Aquí es donde entra en juego una idea fascinante: el «budismo sin atributos». Aguilera plantea que, en ausencia de una esperanza colectiva, los cubanos han desarrollado una forma de resistencia interior, un tipo de estoicismo que no busca cambiar el sistema, sino sobrevivir a él. Esto explicaría por qué muchos prefieren huir en lugar de enfrentarse al régimen: el enemigo ya no es externo, sino interno. El sufrimiento no es una herramienta de redención política, sino una condición existencial que define al cubano contemporáneo.

En este contexto, Aguilera introduce una idea provocadora: la contrarrevolución cubana no es social, cultural ni política; es espiritual. Los cubanos, erosionados por décadas de penurias, han desarrollado una especie de inconsciente colectivo que lucha no contra el Estado, sino contra la depresión. Este modelo, que Aguilera llama «budismo sin budismo», no ofrece soluciones ni cambios estructurales, sino una forma de resistencia interior.

La idea puede parecer paradójica, pero tiene sentido si la analizamos desde una perspectiva filosófica. Mientras que las revoluciones tradicionales prometen redención a través del cambio social, el sistema cubano ha impuesto una dinámica donde la redención es imposible. En su lugar, los ciudadanos se ven obligados a lidiar con el sufrimiento como una constante, convirtiéndolo en el eje de su identidad.

Aguilera cierra su análisis con una reflexión sobre el «último hombre» de Nietzsche. En este contexto, el último hombre no es solo una figura que ha perdido la voluntad de crear o cambiar el mundo, sino alguien que ha aceptado el sufrimiento como un estado permanente. Este «último hombre cubano» no lucha contra el Estado, sino contra sí mismo, en una batalla silenciosa que define la Cuba actual.

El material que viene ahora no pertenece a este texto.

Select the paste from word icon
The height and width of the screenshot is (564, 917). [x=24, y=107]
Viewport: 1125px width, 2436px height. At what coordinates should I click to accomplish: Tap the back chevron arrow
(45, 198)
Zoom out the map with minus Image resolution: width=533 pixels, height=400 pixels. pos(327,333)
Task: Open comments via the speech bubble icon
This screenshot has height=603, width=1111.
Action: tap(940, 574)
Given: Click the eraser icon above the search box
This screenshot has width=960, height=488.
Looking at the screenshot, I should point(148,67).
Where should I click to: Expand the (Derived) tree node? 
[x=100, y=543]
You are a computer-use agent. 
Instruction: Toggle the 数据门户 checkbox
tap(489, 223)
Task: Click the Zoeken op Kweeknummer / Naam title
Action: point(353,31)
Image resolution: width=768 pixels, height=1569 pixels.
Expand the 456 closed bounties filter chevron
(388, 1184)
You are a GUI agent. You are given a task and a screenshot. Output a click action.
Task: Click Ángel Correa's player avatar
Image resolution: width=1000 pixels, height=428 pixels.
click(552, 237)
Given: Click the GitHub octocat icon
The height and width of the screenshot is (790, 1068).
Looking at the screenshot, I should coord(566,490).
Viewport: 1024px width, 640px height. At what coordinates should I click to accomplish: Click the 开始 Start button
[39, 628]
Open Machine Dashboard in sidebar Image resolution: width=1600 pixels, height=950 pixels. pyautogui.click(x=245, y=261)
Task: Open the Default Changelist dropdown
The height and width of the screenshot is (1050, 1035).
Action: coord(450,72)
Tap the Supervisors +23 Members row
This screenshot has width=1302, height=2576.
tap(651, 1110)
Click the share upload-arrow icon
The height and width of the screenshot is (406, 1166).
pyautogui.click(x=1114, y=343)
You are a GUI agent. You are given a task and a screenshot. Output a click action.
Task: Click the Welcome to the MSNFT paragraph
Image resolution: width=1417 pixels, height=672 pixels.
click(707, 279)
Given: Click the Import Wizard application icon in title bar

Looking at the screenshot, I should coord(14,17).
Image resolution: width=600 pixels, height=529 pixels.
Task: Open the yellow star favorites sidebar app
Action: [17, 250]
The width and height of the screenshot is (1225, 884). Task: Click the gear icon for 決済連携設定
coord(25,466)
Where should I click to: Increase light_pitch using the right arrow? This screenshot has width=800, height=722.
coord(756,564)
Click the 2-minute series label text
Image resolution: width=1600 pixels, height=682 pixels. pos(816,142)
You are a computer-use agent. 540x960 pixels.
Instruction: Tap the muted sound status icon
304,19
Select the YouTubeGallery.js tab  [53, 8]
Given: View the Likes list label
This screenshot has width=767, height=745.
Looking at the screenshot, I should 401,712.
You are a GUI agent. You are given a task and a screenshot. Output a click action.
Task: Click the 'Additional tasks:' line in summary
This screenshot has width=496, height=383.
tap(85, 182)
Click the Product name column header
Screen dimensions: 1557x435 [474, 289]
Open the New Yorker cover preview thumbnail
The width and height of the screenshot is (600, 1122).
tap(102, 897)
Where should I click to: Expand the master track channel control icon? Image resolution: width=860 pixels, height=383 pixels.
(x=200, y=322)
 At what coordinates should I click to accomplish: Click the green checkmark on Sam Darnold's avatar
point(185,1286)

La pregunta final es inquietante: ¿qué viene después? ¿Puede este modelo sostenerse indefinidamente, o estamos ante el preludio de un cambio radical, quizás no político, pero sí espiritual? Mientras tanto, seguimos esperando, no a Santa Claus, sino a Zaratustra, para que nos ayude a descifrar el enigma del ser cubano en esta larga noche de 65 años.